If there ever was a “coming of age” moment for my robot, this was the call. I should also say that, as annoying as telemarketers are for residences, the cold caller is the business equivalent. Businesses receive dozens of calls per day. Each department receives them and the receptionist may field hundreds for “the person in charge of printers” etc. Many of these calls go to the help desk. This call is one of those. I don’t think he knew what business he called – he never says it during the call. This one came to the main number for “the person in charge of your servers”. So the receptionist transferred him to the helpdesk, and the helpdesk transferred him to my robot. Thank you helpdesk.
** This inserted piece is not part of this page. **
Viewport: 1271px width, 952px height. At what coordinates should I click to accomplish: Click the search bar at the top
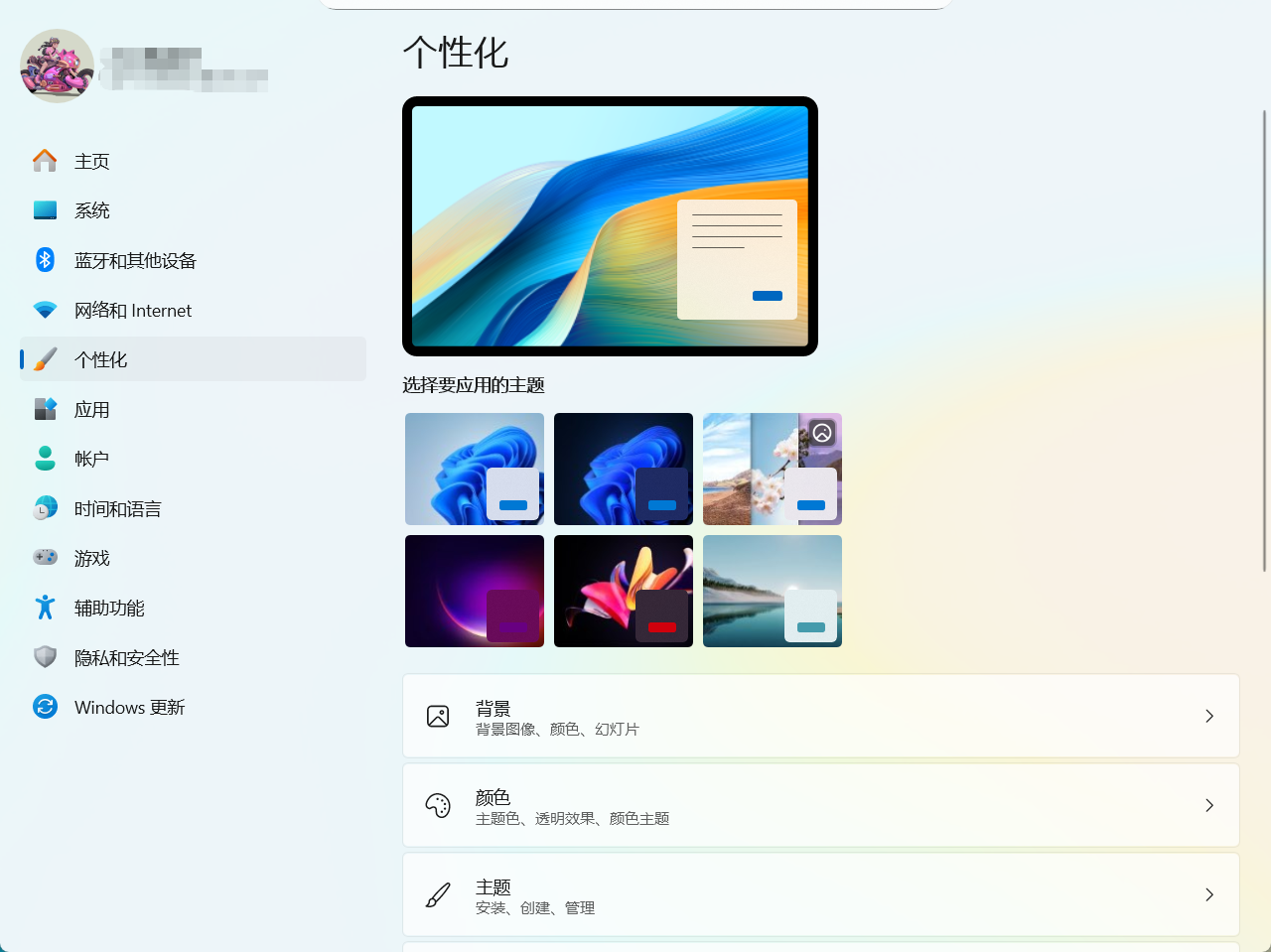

Now, this is early in the life of the robot. I had just added the “bee” banter to augment the four “inane” statements. I thought sure this version would drive callers to madness and there would be no way anyone would get all the way through. Keep in mind – my own testing required a lot of “blah blah” to get through several minutes and it was hard to get through all the way. But I never thought a real caller would get all the way through. This was the first to do it. I mean, a bee? really?

And this was to a business! As you listen to this call, keep in mind he called a business! And he is not fazed at all. If you listen carefully after one particular awkward silence, I think you can hear his supervisor giggle. I also think he was new at this. Quite a training day for him.

So the robot did extremely well and I was very proud of it. When he gives his phone number it grunted at all the right places. When the conversation wound down, it drew him back in. And when it ran out of things to say, the timing was perfect.